Prosigue: “Mis padres, mi sobrina y mi pareja ahora comemos todos distanciados, no nos abrazamos y el lavado de manos dentro de la casa es constante. Cuando se hacen compras una vez por semana, como está establecido, la aspersión es una norma y se lava todo lo que se compra antes de que entre en la casa”.

Él hace parte de ese ejército de hombres y mujeres especialistas de la salud que día a día libran la batalla contra la enfermedad en la atención de casos sospechosos y ya diagnosticados.

Dice que ama lo que hace, que nunca se imaginó haciendo otra cosa que no fuera ayudar en la salud de los niños. “No sé si soy un héroe, la ciudadanía se ha encargado de dar al personal de la salud ese título y ese honor.

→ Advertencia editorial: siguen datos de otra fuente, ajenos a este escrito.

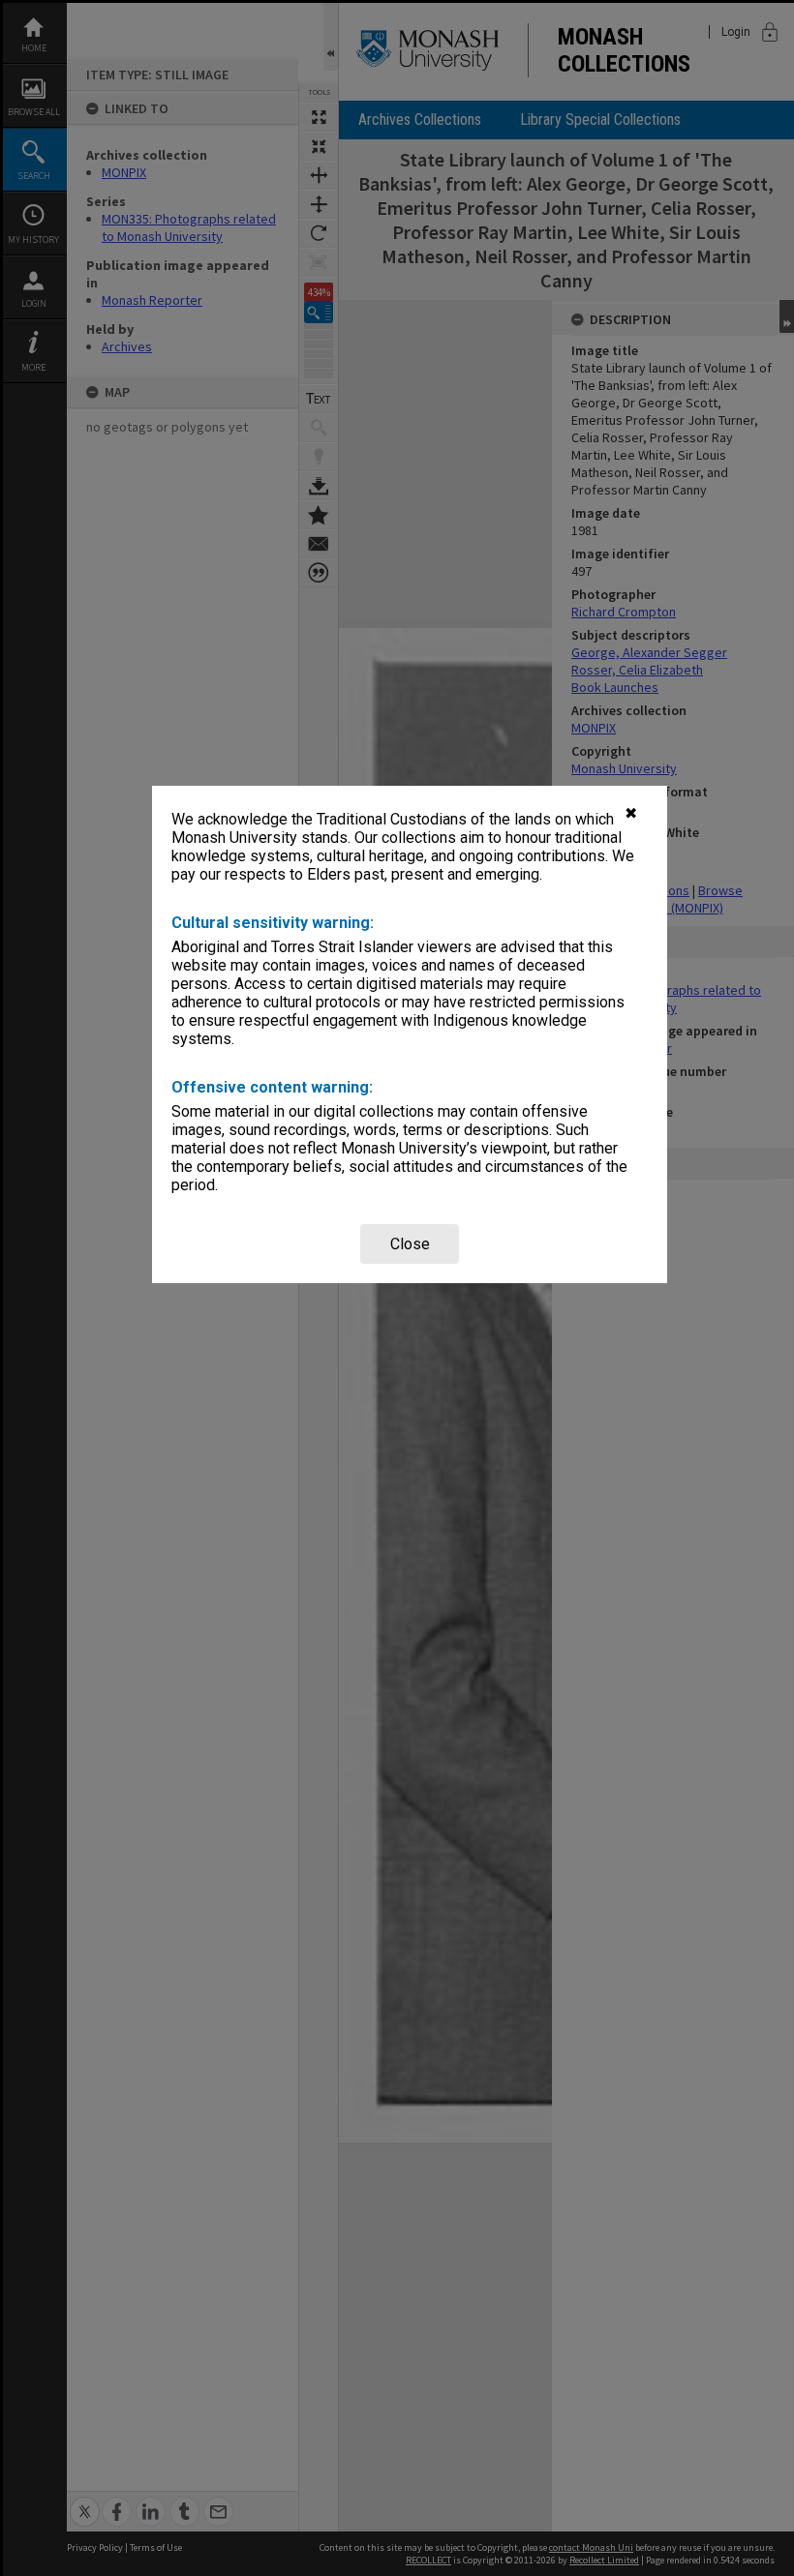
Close (410, 1244)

Yo lo acepto con mucha sencillez y respeto, pero más que ser un héroe esto es una pasión de vida lo que hacemos”, reconoce.

El especialista insiste en que nadie está exento de contraer la enfermedad. “Nadie está fuera de peligro, a esta enfermedad no le importa la edad, el sexo, la creencia religiosa, la ideología política, la nacionalidad cualquiera puede contraerla, porque todos somos seres humanos y estamos expuestos a este nuevo virus”, advierte.

Su proceso migratorio a Colombia explica que fue planificaco.

Migración planificada

Cuenta que llegó a Colombia bajo un proceso migratorio planificado, porque no quería dejar de ejercer lo que considera su vida: la medicina, trabajo que desempeña tanto en el hospital como en la clínica Medical Duarte.

“Yo comencé a hacer mis papeles dos años antes de venirme a Colombia, yo no improvisé mi migración, no fue improvisada sino planificada. Yo mientras laboraba en Venezuela inicié mi proceso de convalidación, cuando obtuve mis credenciales y mi resolución es que emprendo el proceso migratorio”.

Se vino a Colombia y empezó su proceso con los trámites profesionales y luego vino la vinculación laboral.

“Gracias a Dios tengo muchos amigos acá en Colombia, primero me recibió la clínica Medical Duarte, y luego en el hospital entregué mi hoja de vida, y como existía la necesidad de otro personal en pediatría porque estaba comenzando la alerta naranja por la afluencia de los paisanos a buscar servicios de salud, se creó la necesidad de otro pediatra”, explica el médico venezolano que hoy contribuye con su trabajo y mística en medio de la pandemia de la COVID-19.